Arriving as a fresh faced 26 year old (and at the invitation of a USC classmate), Dungan had planned to stay in India no longer than six months – but after 15 years he had directed 13 films (only five of which have survived) in three different languages – none of which he was able to speak.
It’s these 15 years and 13 films that are under the microscope in An American in Madras’ 80 or so minute running time. The documentary switches between talking heads, archival footage of Dungan and his movies, and interviews with scholars to give a critical context to Dungan and his films while crew anecdotes build a portrait of the director’s character on set.
One of a handful of foreign adventurer-directors working in India at the time, (and the only to use an all Indian crew) Dungan was a source for new ideas – and even if the plots weren’t new (often retellings of mythic Tamil folklore) the professional crews, outdoor filming, streamlined structures, visual treatment and strong female leads introduced by Dungan certainly were.

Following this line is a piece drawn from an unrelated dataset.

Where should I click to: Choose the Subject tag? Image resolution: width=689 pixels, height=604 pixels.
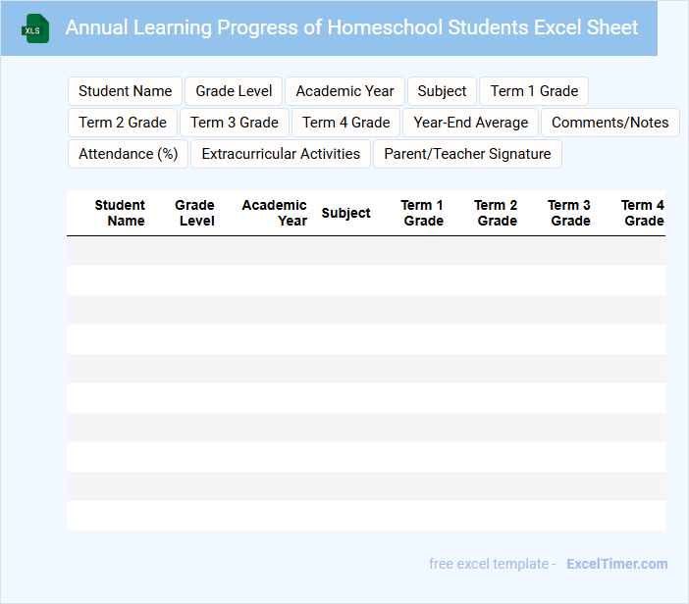pyautogui.click(x=442, y=91)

Breaking away to make movies movies and not just theatre on film, Dungan was able to soften the influence of the stage – pushing close ups and zooms, camera tracking and flashback sequences and a refined style of acting that forced out the theatre connection that had been the norm.
It’s these changes to South Indian (Tamil) cinema that make up the majority of An American in Madras, (minus the narrated footage of Dungan’s own films, the documentary might only be 40 minutes long) and the story of an outsider directing films in a language he doesn’t understand while remaining unknown in the land of his birth is introduced but left mostly untold – similarly some of the film’s more interesting side stories are left marginalised by the documentary’s filmmaking focus.

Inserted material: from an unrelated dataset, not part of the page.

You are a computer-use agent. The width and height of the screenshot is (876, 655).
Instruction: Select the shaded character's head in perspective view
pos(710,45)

Scenes of ruined studios and studios lots (once producers of regional stories in regional languages) converted into commercial housing echo of an age of innocence being overtaken by Bollywood blockbusters and modernity – but there is no context to confirm the impression. And Dungan the adventurer, returning to America to save his marriage and making industrial films in Pittsburgh leaving the creativity and freedom of India behind for a country that never knew him feels heart-breaking. A snapshot of a return visit as a film consultant sees him all smiles while taking a mud bath with a rhino (it’s clear that Dungan was a natural adventurer) – and a reunion 43 years later sees hundreds of guests arrive to welcome him back – only for him to return to his relative anonymity stateside feels like a true tragedy.

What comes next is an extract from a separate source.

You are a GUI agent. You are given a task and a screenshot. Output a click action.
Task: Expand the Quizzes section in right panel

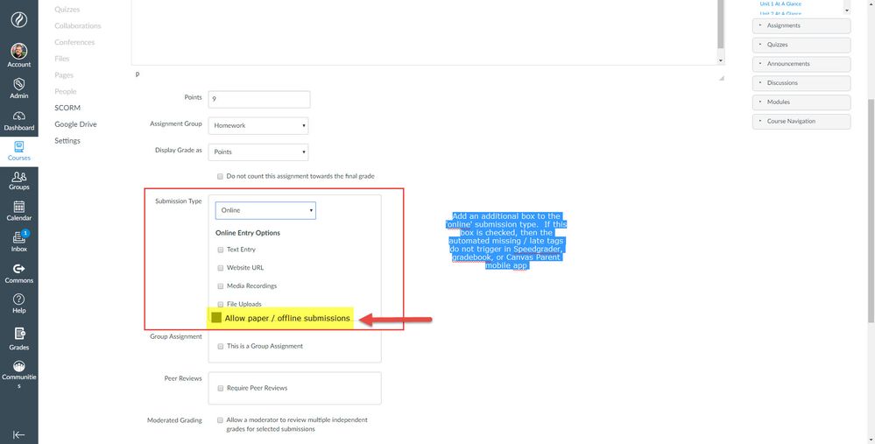point(801,45)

It’s the unearthing of these small stories that the film introduces and leaves to the audience that are its greatest success. Dungan changed so much in Tamil cinema and created so many stars in his films – and the filmmaking achievement is the true emphasis of An American in Madras, but it’s the human interest in Ellis Dungan – and the almost tragic story of his fantastic and adventurous 15 years in Indian cinema and later return to a quiet normality and virtual anonymity that the films audience will really remember.